Edge cases and 4xx messages
| Situation | Status | Message |
|---|---|---|
expand chain (a.b) | 422 | expand chain not yet supported: <field> |
expand on a relation_many field | 422 | expand on relation_many not yet supported: <field> |
expand on a non-relation field | 422 | expand only works on relation fields — "<field>" is <type> |
| Unknown expand field | 422 | Unknown expand field: <field> |
Source fields allow-list excludes the relation field | 403 | No permission to read field: <field> |
| Target collection is archived | 422 | Relation target not active: <slug> |
| Caller has no read permission on the target collection | 403 | No read permission on relation target: <slug> |
Permission interactions
Nested filter and sort aren’t just data-shape syntax — they’re a
permission gate.
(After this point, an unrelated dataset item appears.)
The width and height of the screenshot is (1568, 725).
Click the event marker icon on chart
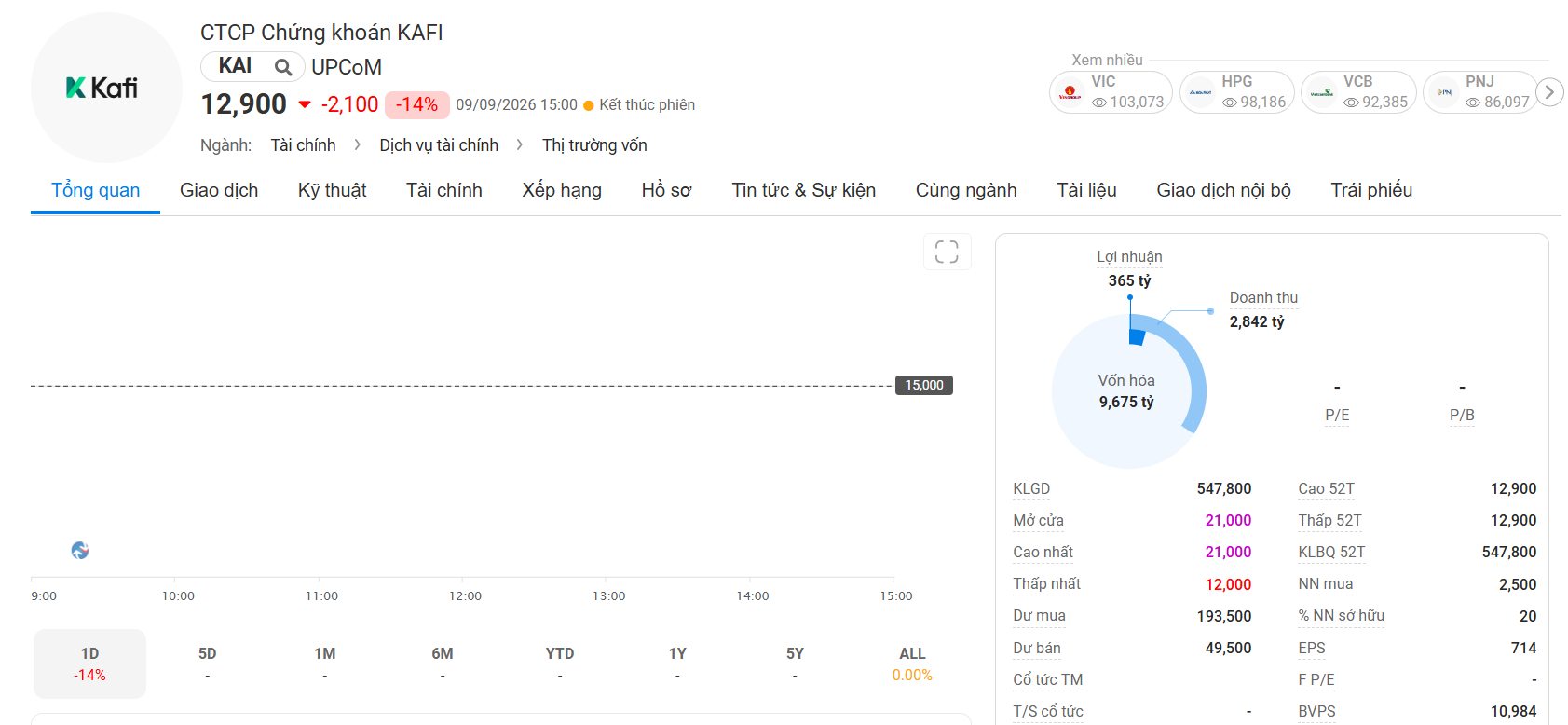(x=80, y=551)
Using customer_id.email in a filter requires that
the caller:
- holds read on the source collection (the usual
requirePermission("read")middleware), - holds read on the target collection (resolved at compile time when the JOIN is materialized), and
- has
emailinside the role’sfieldsallow-list on the target.
This is deliberately invasive: a nested filter leaks the presence of target rows through differential response shape, so workeros treats the join as a read against the target and refuses to compile it when the caller can’t read directly either.
When joins are present the source permission’s whereSql is also
recompiled through the join-aware column resolver, so a condition like
{ owner_id: { _eq: "$user.id" } } is pinned to the base table and
doesn’t ambiguously resolve against the joined target’s owner_id.
What’s not yet supported
- Beyond 2 hops —
a.b.c.dand deeper return422. The hard ceiling exists to keep alias lengths well under PG’s 63-char identifier limit and to keep the JOIN ladder readable inEXPLAIN. A 3rd hop can be added by lifting thedotCount > 2cap inparseQuery— the JOIN builder initems.tsis already recursive. - Multi-hop through
relation_many— only single-hoprelation_manyfilters lower toEXISTS. A multi-hop chain whose middle (or last) segment is arelation_manyfield returns422— joining through a JSON array of foreign ids needs a different lowering (LATERAL unnest on PG, sub-SELECT on SQLite) that doesn’t compose cleanly with the LEFT-JOIN ladder. Tracked as a follow-up. - Sorting through
relation_many— there’s no well-defined order across the array’s members; filter is supported viaEXISTS, sort still returns422. ?expand=chain (a.b) — single-hop only. Chained expansion (?expand=customer_id.address_id) returns422. The mechanics (per-hop target collection load + read-permission gate + nested JOIN) are the same as for nested filter; the lowering just hasn’t been wired up yet. Tracked as a follow-up.?expand=on arelation_manyfield — expanding an array of foreign ids would emitarray<object>rather thanobject, which needs a different SQL strategy (PG:LATERAL+jsonb_agg; SQLite: correlated sub-SELECT json_group_array(…)). Returns422for now.